Si le pendule continue de se déplacer pendant un certain temps dans la direction que je prévois, il y aura des ramifications pour les investisseurs. La mondialisation a été une aubaine pour le produit intérieur brut mondial, les économies qu’elle a stimulées et les entreprises qui ont bénéficié de réductions de coûts en achetant à l’étranger.
Le swing away sera moins favorable à ces égards. Cependant, cela peut améliorer la sécurité des importateurs, accroître la compétitivité des producteurs locaux et le nombre d’emplois manufacturiers nationaux, et créer des opportunités d’investissement pendant la transition.

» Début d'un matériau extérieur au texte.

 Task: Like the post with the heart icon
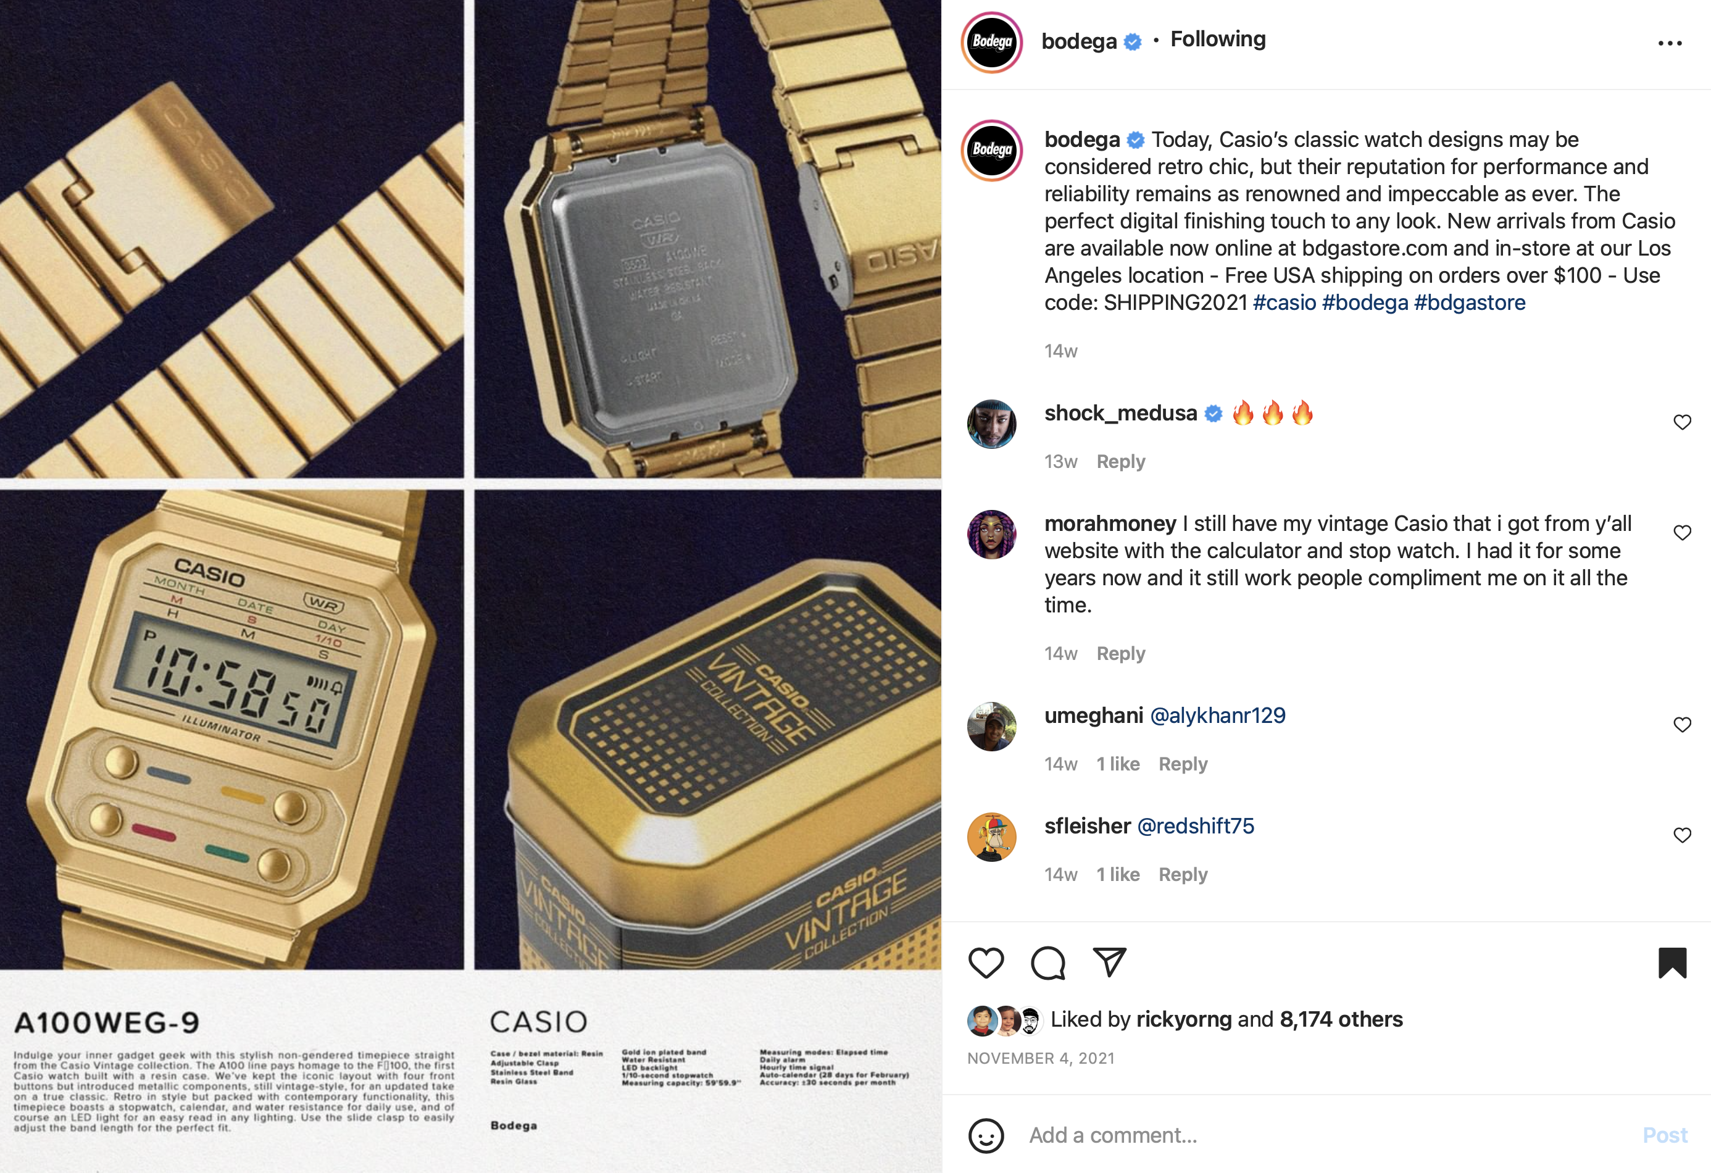click(986, 962)
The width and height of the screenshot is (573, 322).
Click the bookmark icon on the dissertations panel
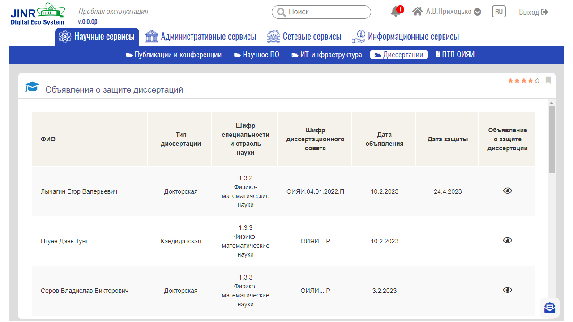click(x=548, y=81)
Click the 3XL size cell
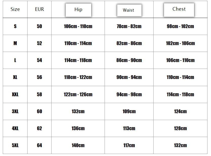The width and height of the screenshot is (211, 156). [15, 111]
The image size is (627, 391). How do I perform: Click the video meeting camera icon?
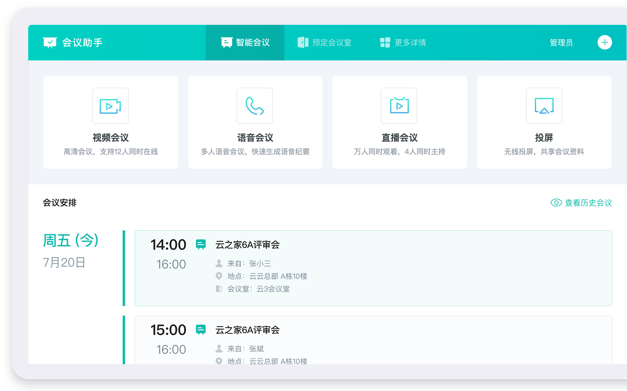pyautogui.click(x=110, y=106)
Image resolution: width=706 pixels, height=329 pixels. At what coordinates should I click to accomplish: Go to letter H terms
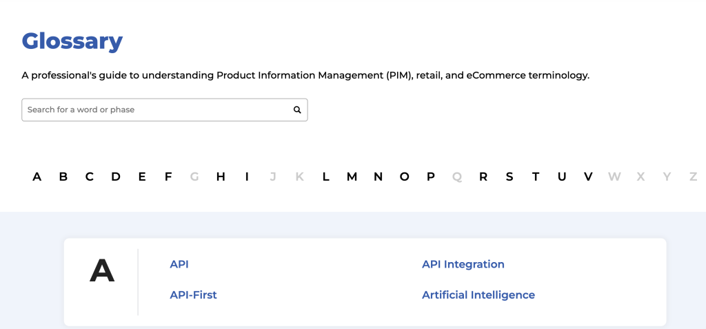(x=221, y=177)
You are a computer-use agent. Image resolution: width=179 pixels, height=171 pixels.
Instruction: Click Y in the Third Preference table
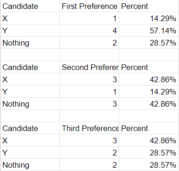(30, 153)
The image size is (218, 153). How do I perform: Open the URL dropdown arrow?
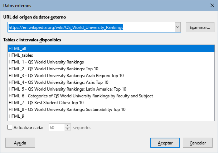[177, 27]
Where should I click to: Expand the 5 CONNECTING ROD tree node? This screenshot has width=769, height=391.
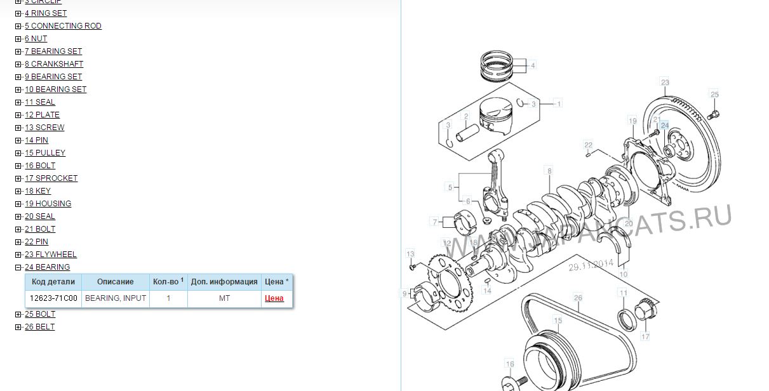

Pendant combien de temps le pendule va-t-il basculer de la mondialisation vers la délocalisation ? La réponse dépend de la manière dont les situations actuelles sont résolues et de la force qui l’emporte : le besoin de fiabilité et de sécurité ou le désir d’un approvisionnement bon marché. Après plusieurs décennies de mondialisation et de minimisation des coûts, je pense que nous sommes sur le point de trouver des opportunités d’investissement dans la transition vers un approvisionnement fiable.